Ob eine Schnittverletzung oder eine Verbrennung vorliegt und ob genäht werden kann oder nicht. Bisswunden und jene, die älter als sechs Stunden sind, dürfen keinesfalls mit einer Primärnaht versorgt werden.
Können Narben zu medizinischen Problemkindern werden?
Durchaus. Sie können Funktions- oder Wundheilungsstörungen entwickeln, hypertroph oder zu einem Keloid werden, also im wahrsten Sinne des Wortes über das Ziel hinausschießen und übermäßiges Narbengewebe produzieren. Die Wundheilung kann sich verzögern, die Narbe kann sich entzünden, sich zusammenziehen oder optisch unschön werden. Narben sind mitunter sehr sensibel, benötigen Pflege und die Mitarbeit des Patienten. Wer sich während des Heilungsprozesses übernimmt, nicht regelmäßig hochlagert und kühlt und die Narbe nach der Nahtentfernung und Abheilung kaum oder gar nicht massiert und pflegt, läuft Gefahr, dass sie zum Problem wird. Narben müssen außerdem vor der Sonne geschützt werden.

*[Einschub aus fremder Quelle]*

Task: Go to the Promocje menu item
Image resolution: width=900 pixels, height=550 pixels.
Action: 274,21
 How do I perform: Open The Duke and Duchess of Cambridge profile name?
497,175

Ist eine unschöne Narbenbildung immer vermeidbar?
Leider nicht. Manche Patienten haben das Pech, sich trotz vorbildlicher Narbenpflege und Mitarbeit mit einem Keloid oder einer hypertrophen Narbe konfrontiert zu sehen. Bei den meisten allerdings entwickeln sich Wundheilung und Narbenbildung sehr zufriedenstellend. Ich operiere möglichst narbensparend, wobei die Technik, die Naht und das Nahtmaterial mit hineinspielen. Durch all diese Aspekte kann ich die Narbenbildung positiv beeinflussen.
Lassen sich Narben bei Bedarf korrigieren?

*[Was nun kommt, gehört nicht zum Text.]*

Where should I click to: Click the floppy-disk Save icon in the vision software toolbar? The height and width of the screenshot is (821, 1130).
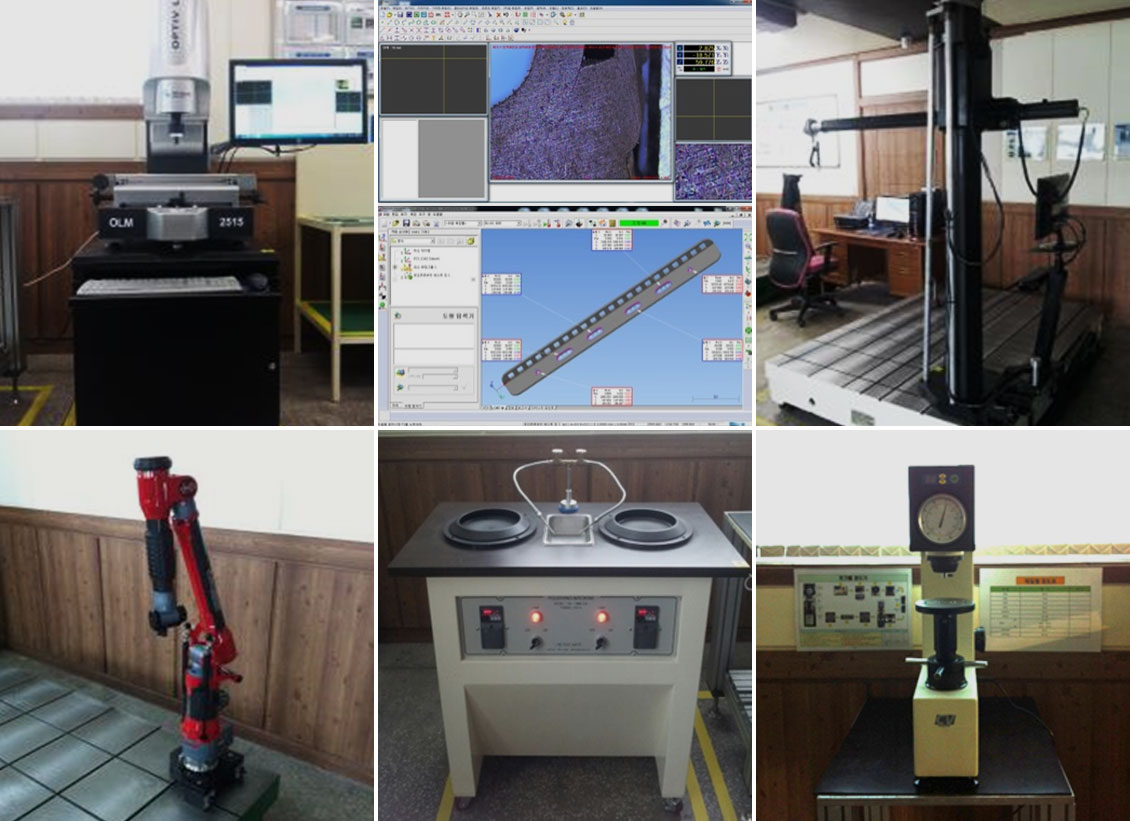[x=400, y=15]
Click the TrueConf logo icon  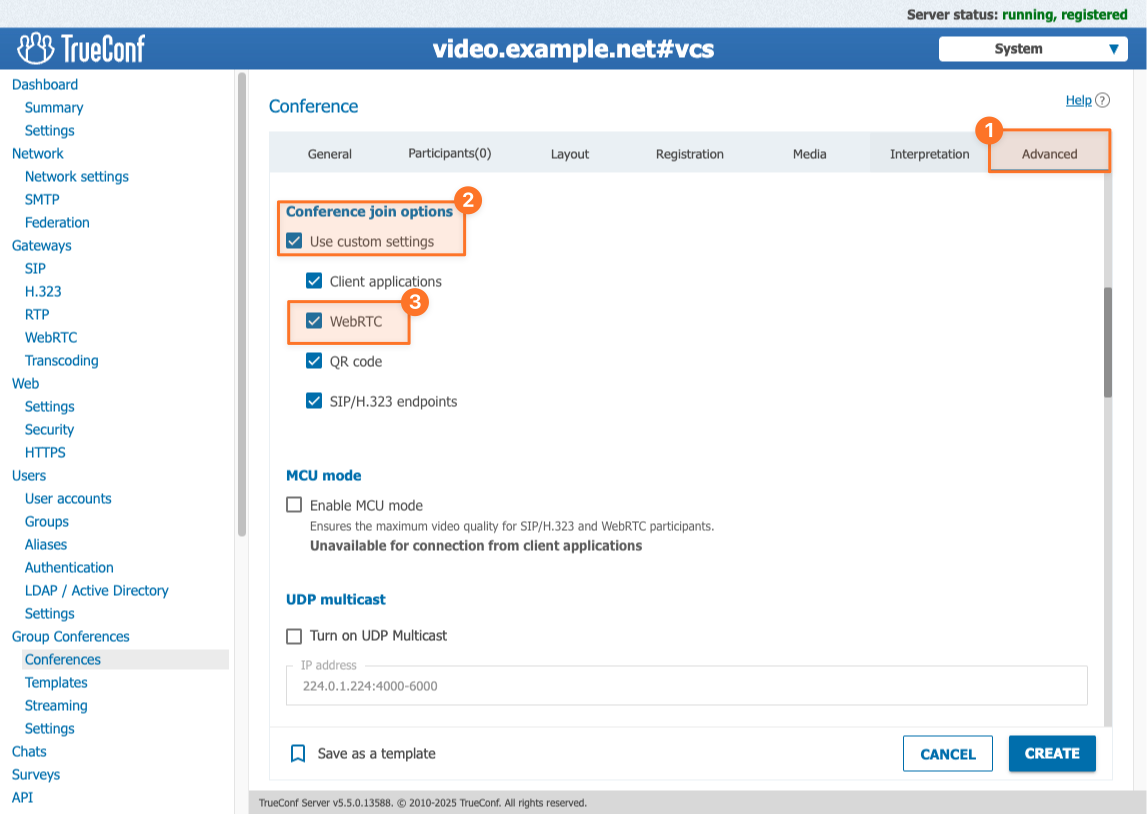click(36, 48)
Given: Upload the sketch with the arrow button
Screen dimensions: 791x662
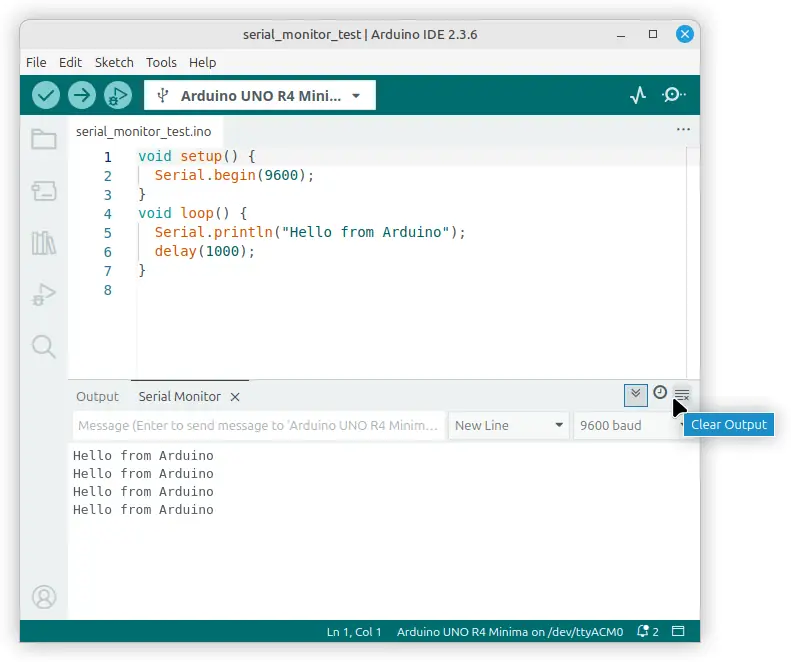Looking at the screenshot, I should (x=82, y=95).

Ja. Narben benötigen bis zu zwei Jahre, bis sie reif und nicht mehr aktiv sind, was man daran erkennt, dass sie weiß geworden sind. Je nach Beschaffenheit lassen sie sich mittels Kortison oder Eigenfettinjektionen behandeln. Manche Narben können operativ korrigiert werden. Des Weiteren stehen uns das Medical Needling sowie der Laser zur Korrektur zur Verfügung. Die Wahl der Behandlungsmethode ist von der Stelle, an der sie sich befindet, dem Ergebnis, das man sich erwartet, sowie der Narbenbeschaffenheit abhängig.